==== PROVIDED RECORDS ====

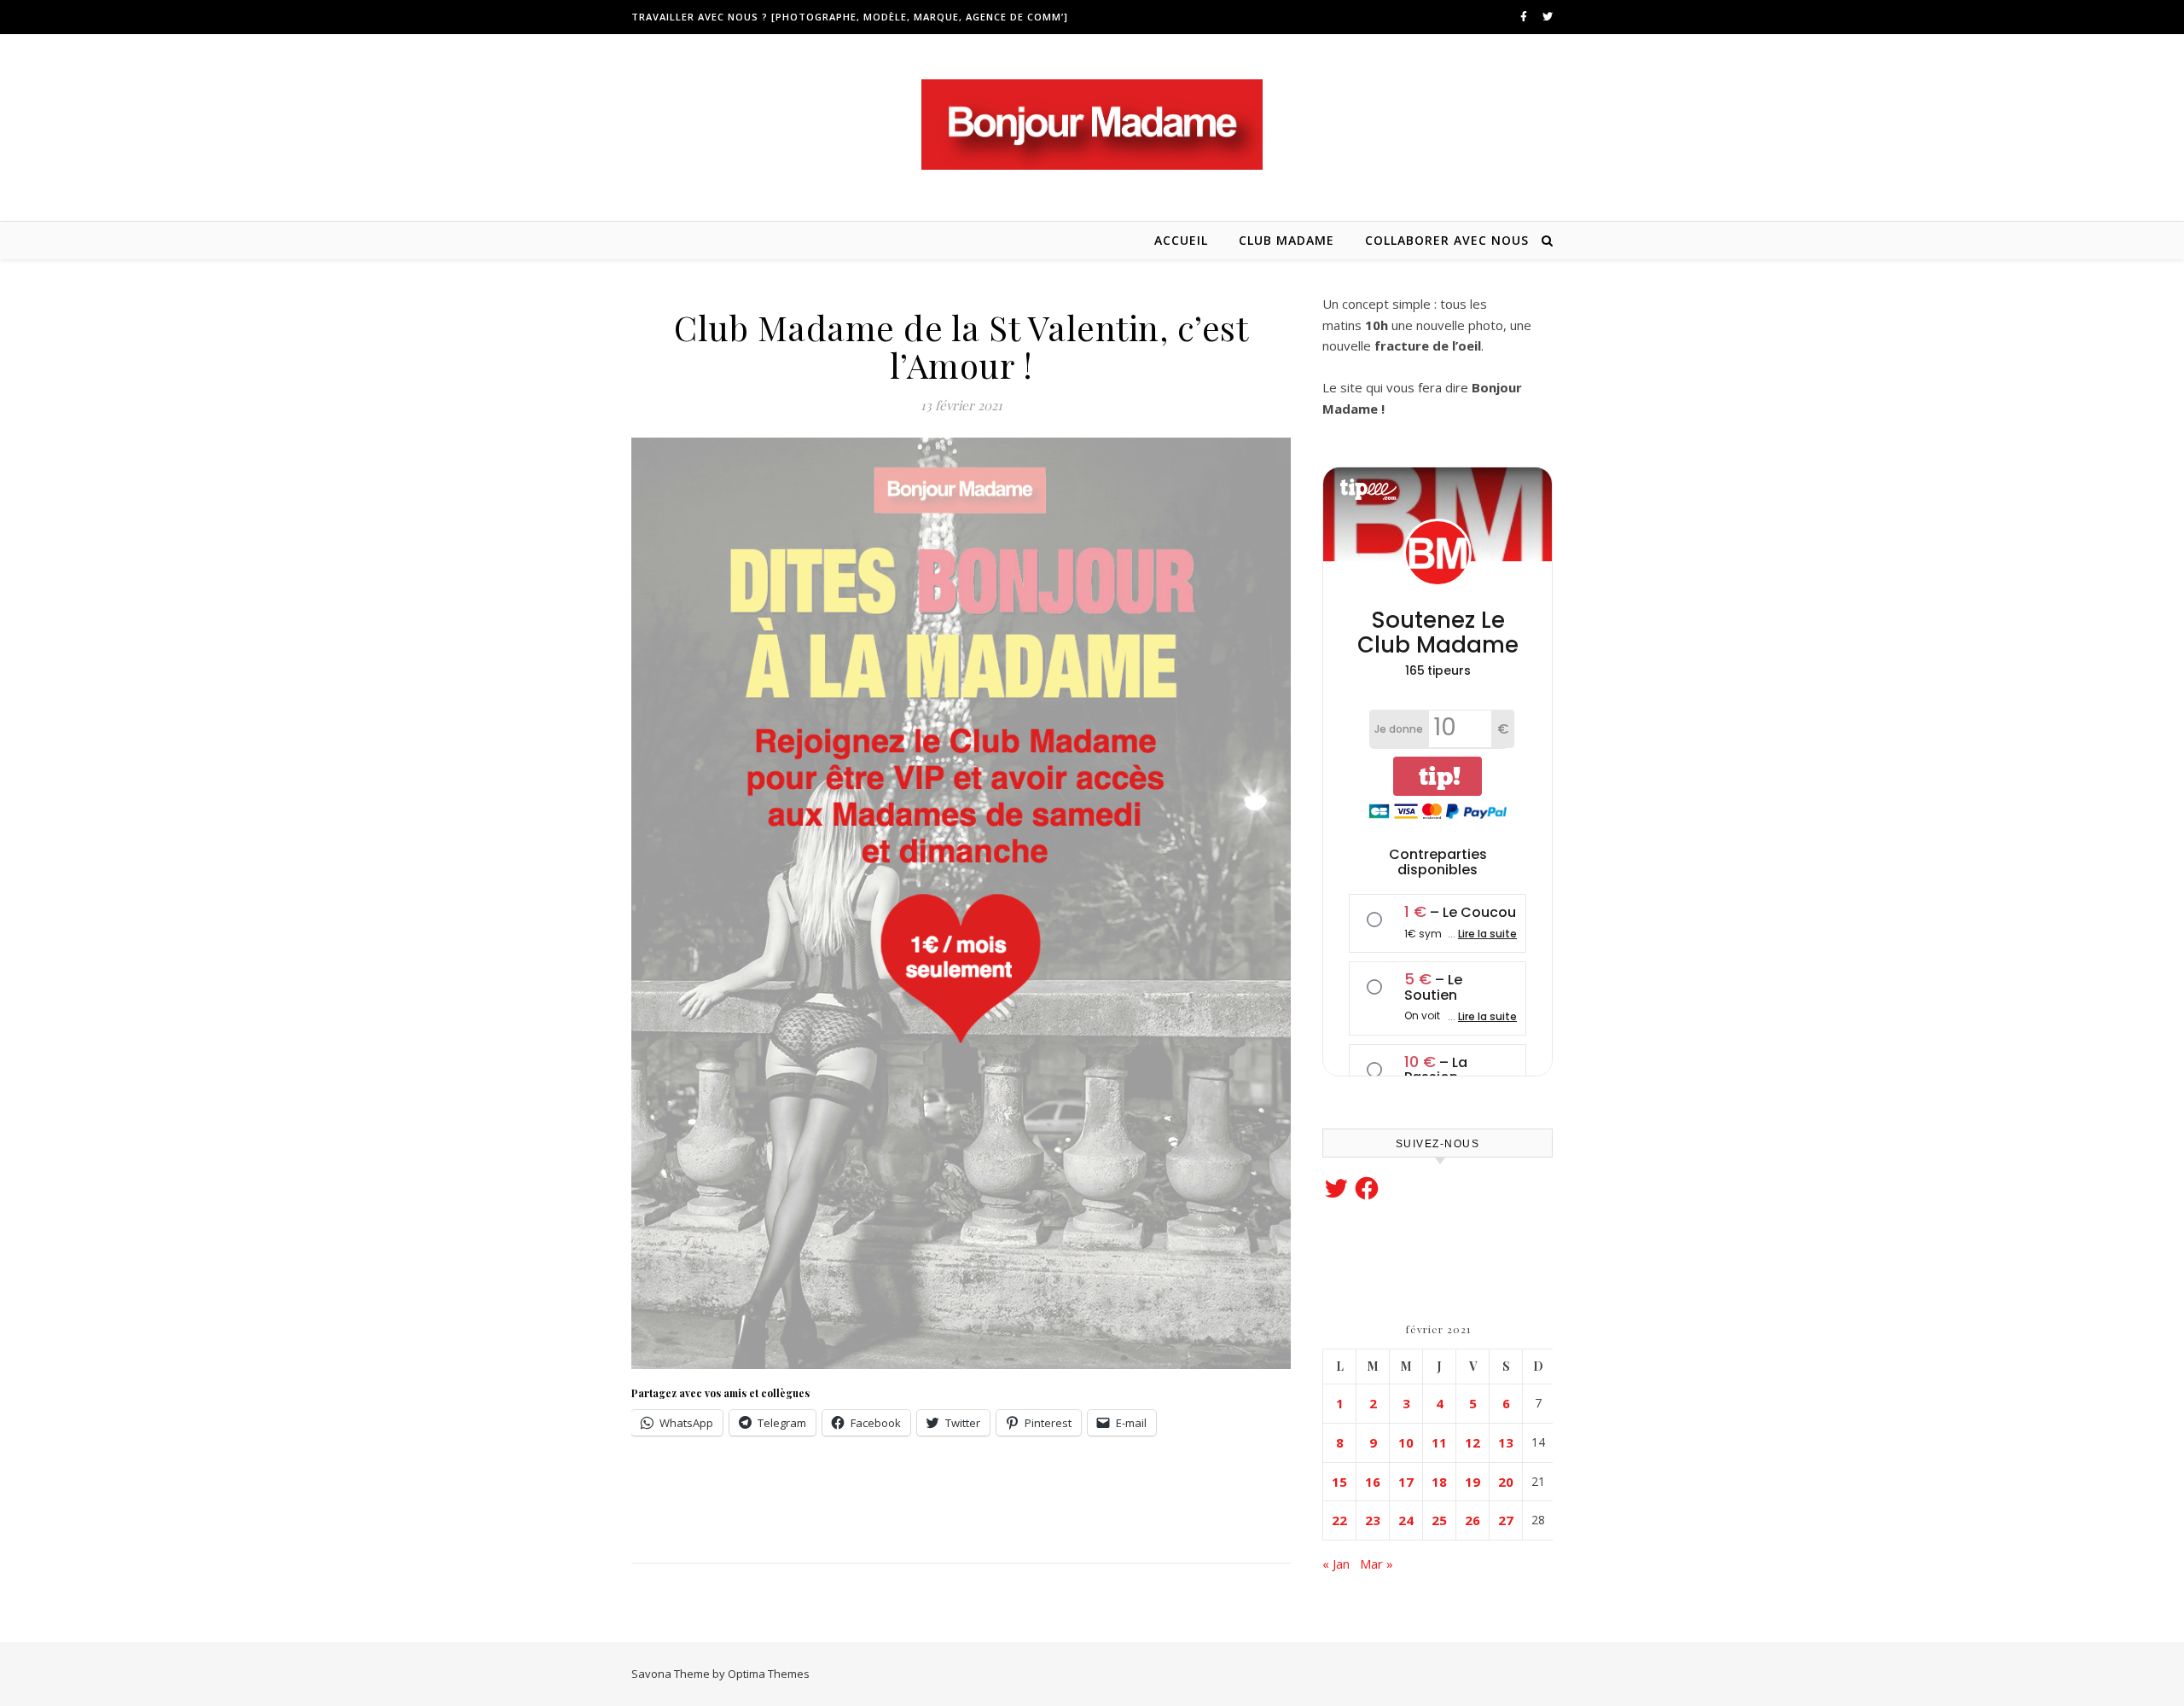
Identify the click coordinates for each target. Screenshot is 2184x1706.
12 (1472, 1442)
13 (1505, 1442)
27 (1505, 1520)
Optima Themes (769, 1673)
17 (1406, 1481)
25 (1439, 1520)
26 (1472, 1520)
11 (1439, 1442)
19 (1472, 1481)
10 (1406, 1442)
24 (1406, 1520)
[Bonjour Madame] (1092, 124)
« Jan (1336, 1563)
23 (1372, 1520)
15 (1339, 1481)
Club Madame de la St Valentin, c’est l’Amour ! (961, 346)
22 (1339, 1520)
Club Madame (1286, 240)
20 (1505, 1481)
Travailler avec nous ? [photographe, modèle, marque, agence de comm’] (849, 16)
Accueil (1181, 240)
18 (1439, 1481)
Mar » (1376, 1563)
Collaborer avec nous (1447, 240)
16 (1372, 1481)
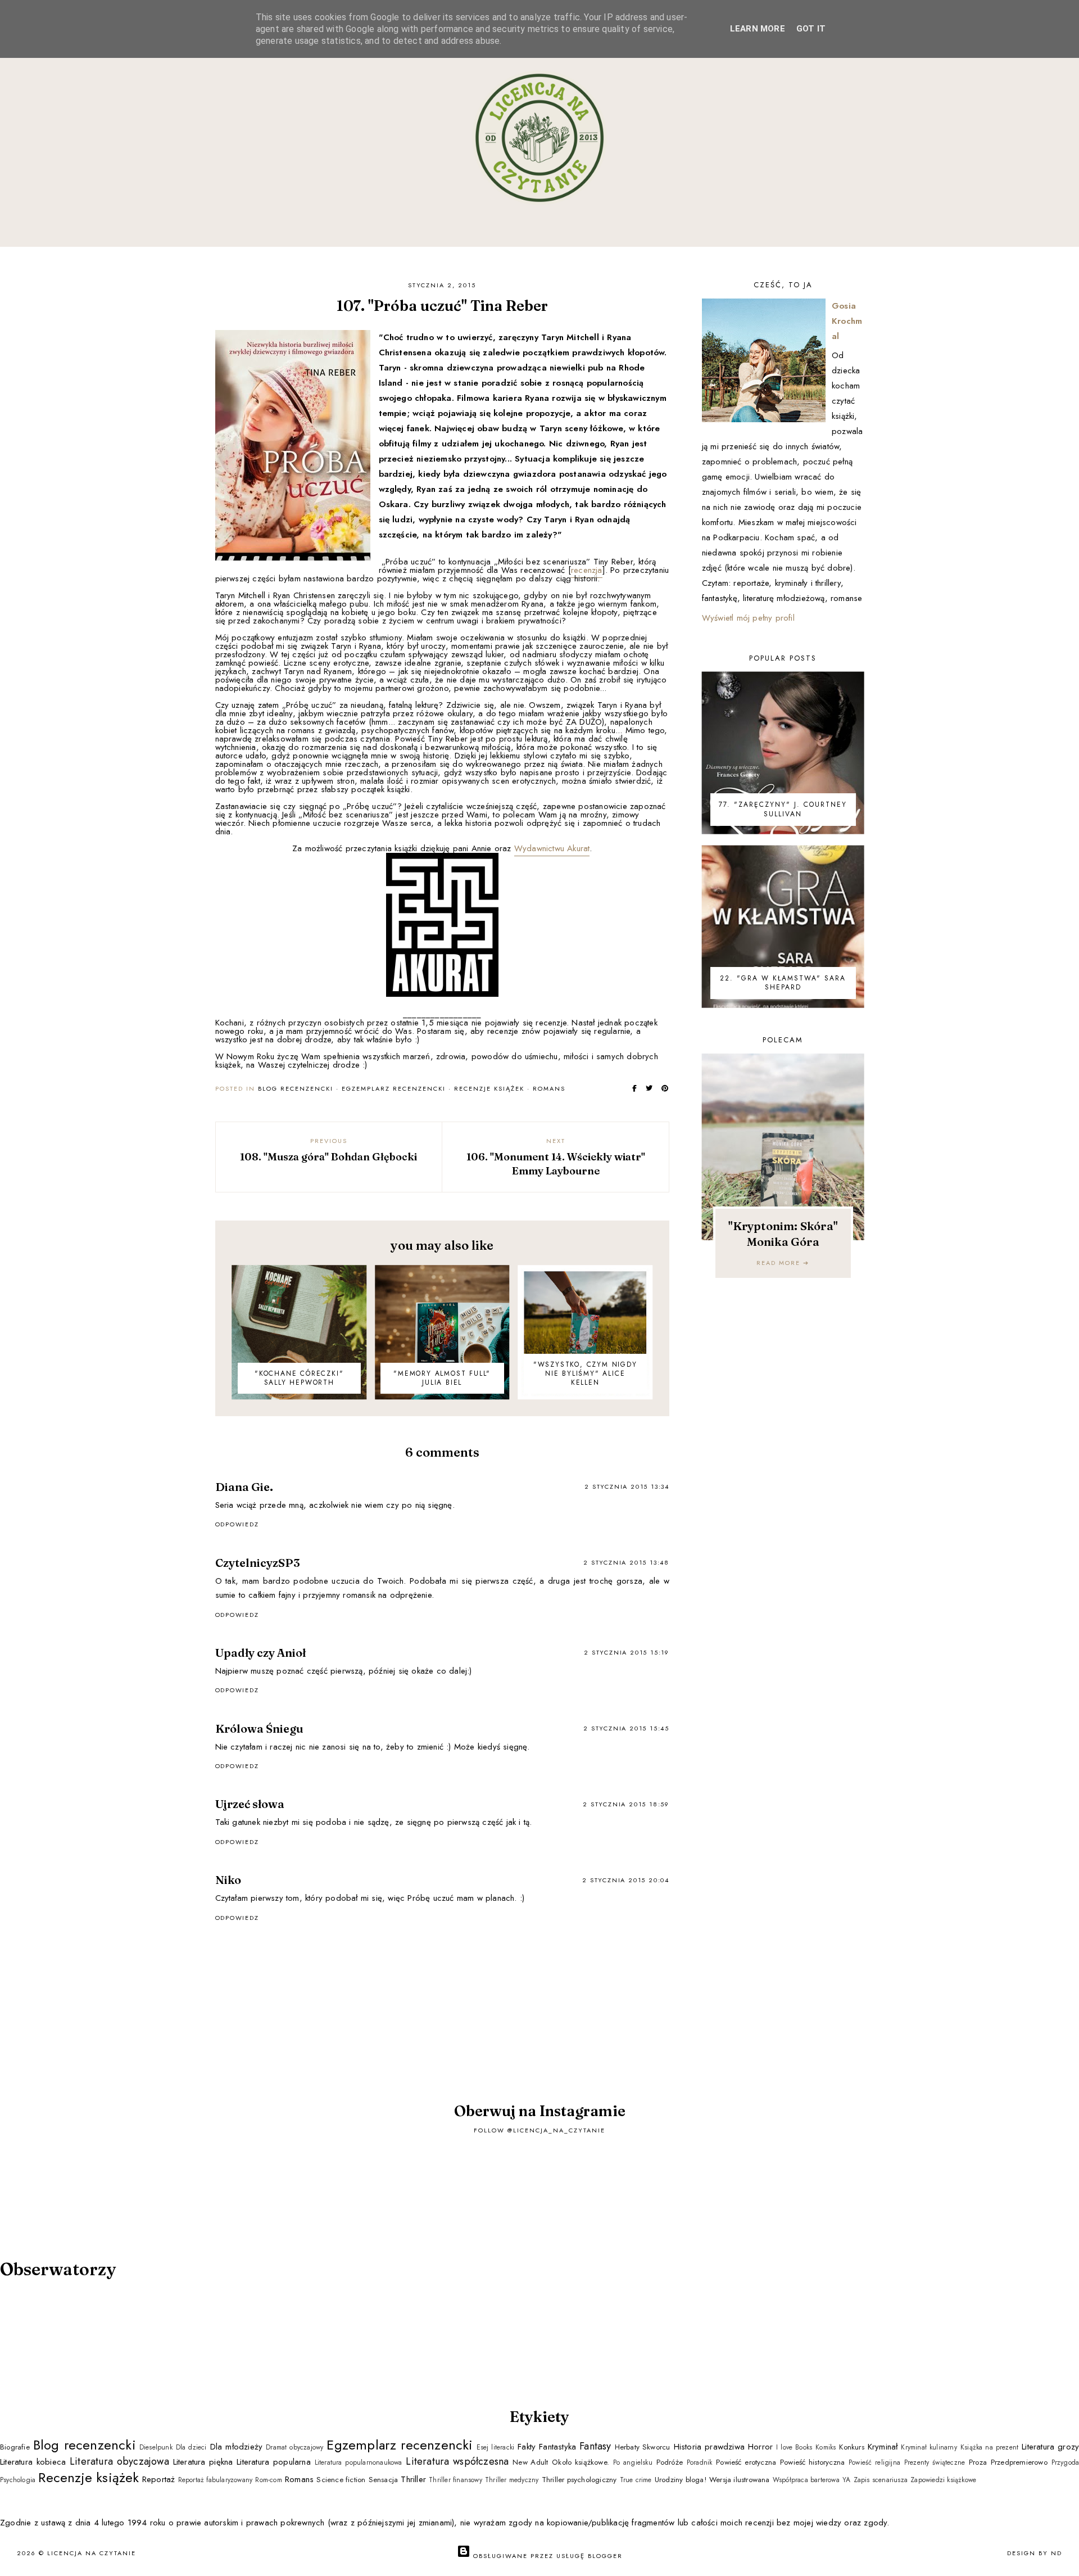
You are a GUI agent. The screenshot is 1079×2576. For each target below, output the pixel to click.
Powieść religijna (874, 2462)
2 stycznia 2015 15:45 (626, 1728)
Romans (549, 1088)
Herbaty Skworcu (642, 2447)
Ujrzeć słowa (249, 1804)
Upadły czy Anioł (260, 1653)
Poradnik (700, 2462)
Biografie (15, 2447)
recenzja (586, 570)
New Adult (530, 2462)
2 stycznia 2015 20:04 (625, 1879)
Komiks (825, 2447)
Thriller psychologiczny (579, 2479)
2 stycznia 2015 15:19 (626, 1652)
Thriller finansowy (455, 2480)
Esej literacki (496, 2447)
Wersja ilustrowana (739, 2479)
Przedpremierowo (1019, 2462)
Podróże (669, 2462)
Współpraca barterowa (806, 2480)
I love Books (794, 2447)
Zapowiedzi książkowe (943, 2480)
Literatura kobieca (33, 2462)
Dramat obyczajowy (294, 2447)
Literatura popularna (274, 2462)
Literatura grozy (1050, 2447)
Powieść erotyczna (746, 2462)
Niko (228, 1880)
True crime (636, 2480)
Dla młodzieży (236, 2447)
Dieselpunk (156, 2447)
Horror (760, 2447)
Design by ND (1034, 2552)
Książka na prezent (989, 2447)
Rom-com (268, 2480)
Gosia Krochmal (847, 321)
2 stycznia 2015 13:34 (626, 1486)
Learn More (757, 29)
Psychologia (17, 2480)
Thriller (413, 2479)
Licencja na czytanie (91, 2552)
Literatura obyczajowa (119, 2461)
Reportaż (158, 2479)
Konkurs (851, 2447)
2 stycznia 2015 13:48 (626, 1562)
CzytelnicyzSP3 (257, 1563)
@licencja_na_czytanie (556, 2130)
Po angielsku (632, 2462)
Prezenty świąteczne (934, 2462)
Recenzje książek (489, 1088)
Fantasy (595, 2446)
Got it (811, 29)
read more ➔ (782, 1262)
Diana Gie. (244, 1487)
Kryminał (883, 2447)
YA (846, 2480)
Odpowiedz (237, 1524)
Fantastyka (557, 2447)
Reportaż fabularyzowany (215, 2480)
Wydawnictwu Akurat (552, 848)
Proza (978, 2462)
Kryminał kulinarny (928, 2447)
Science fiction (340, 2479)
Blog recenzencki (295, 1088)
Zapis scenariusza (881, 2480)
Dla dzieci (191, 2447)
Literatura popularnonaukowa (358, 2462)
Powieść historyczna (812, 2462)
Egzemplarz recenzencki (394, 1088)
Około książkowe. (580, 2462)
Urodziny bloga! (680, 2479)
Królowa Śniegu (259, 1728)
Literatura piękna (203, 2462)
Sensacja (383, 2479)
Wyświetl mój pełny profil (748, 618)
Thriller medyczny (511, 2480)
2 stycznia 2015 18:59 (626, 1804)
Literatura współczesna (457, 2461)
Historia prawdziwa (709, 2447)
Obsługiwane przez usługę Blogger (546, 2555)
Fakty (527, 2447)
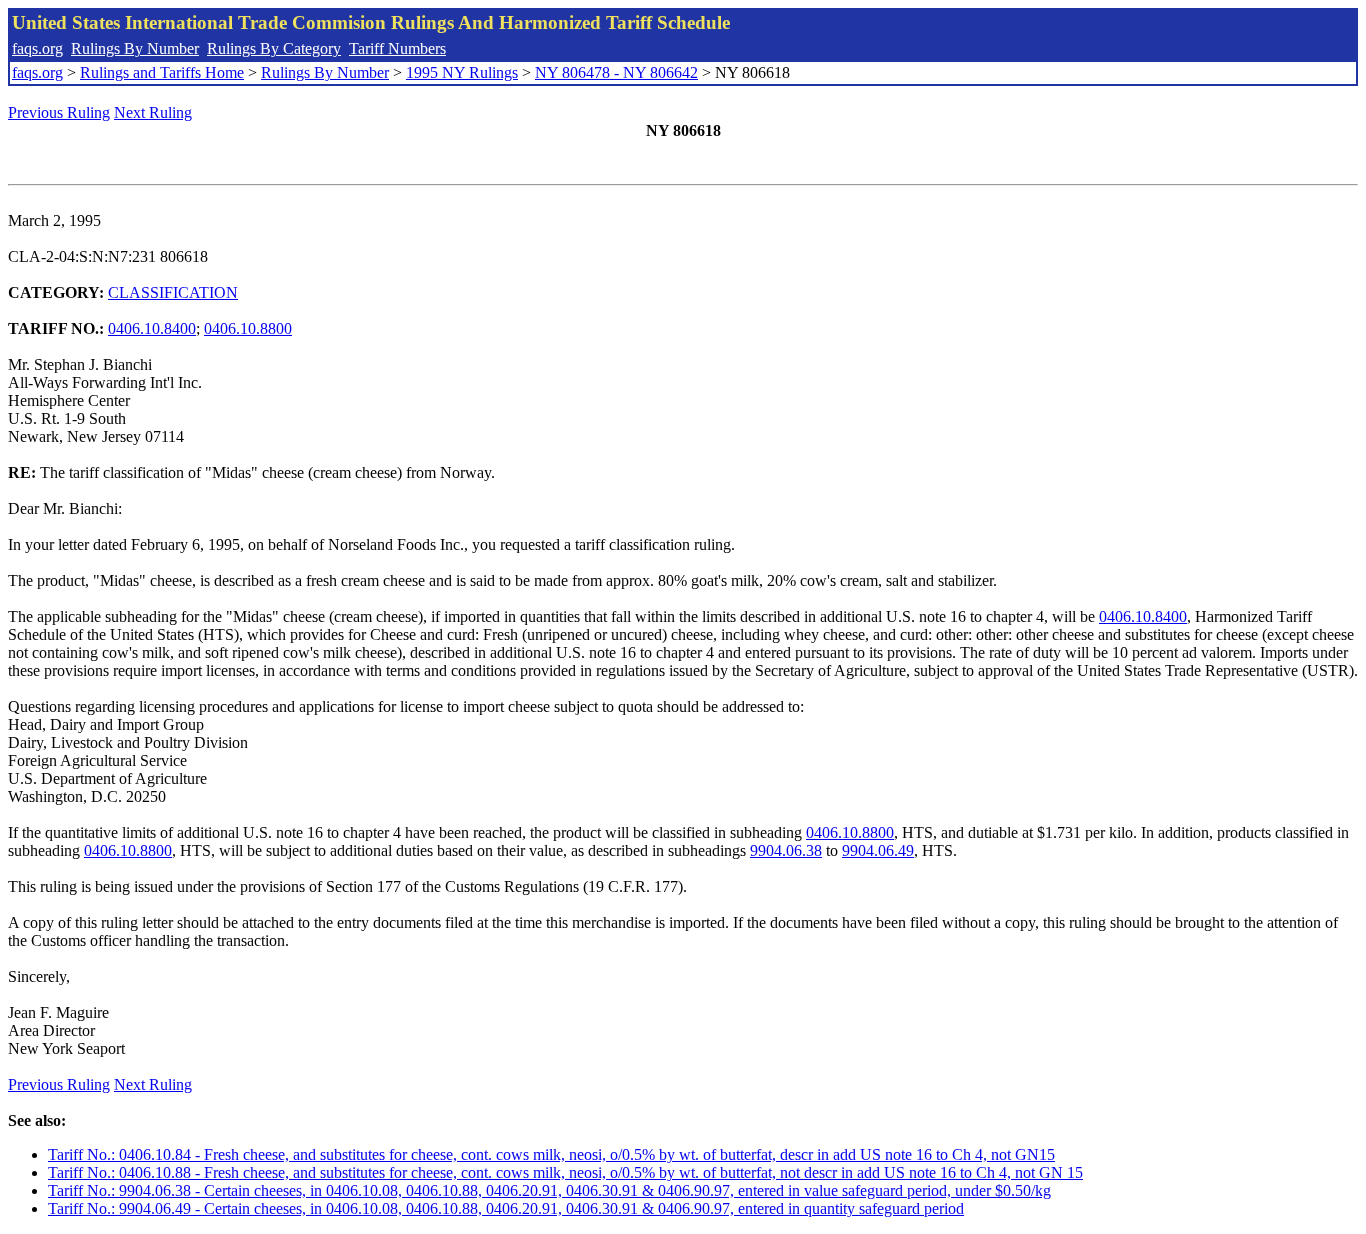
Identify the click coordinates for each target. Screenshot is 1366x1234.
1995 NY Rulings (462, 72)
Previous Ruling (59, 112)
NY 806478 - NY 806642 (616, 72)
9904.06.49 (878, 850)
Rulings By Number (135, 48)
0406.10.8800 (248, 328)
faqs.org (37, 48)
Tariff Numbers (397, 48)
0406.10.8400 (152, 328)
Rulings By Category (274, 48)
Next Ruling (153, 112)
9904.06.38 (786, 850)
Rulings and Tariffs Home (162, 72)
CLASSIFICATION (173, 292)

====

(DIRECTIONS):
Scan the lines above for "Esej literacki (496, 2447)" and for "Fantastyka (557, 2447)". Repeat exactly the line holding each of them and every line in between.

(RESULT BELOW):
Esej literacki (496, 2447)
Wersja ilustrowana (739, 2479)
Przedpremierowo (1019, 2462)
Podróże (669, 2462)
Współpraca barterowa (806, 2480)
I love Books (794, 2447)
Zapowiedzi książkowe (943, 2480)
Literatura kobieca (33, 2462)
Dramat obyczajowy (294, 2447)
Literatura popularna (274, 2462)
Literatura grozy (1050, 2447)
Powieść erotyczna (746, 2462)
Niko (228, 1880)
True crime (636, 2480)
Dla młodzieży (236, 2447)
Dieselpunk (156, 2447)
Horror (760, 2447)
Design by ND (1034, 2552)
Książka na prezent (989, 2447)
Rom-com (268, 2480)
Gosia Krochmal (847, 321)
2 stycznia 2015 13:34 (626, 1486)
Learn More (757, 29)
Psychologia (17, 2480)
Thriller (413, 2479)
Licencja na czytanie (91, 2552)
Literatura obyczajowa (119, 2461)
Reportaż (158, 2479)
Konkurs (851, 2447)
2 stycznia 2015 13:48 (626, 1562)
CzytelnicyzSP3 (257, 1563)
@licencja_na_czytanie (556, 2130)
Po angielsku (632, 2462)
Prezenty świąteczne (934, 2462)
Recenzje książek (489, 1088)
Fantasy (595, 2446)
Got it (811, 29)
read more ➔ (782, 1262)
Diana Gie. (244, 1487)
Kryminał (883, 2447)
YA (846, 2480)
Odpowiedz (237, 1524)
Fantastyka (557, 2447)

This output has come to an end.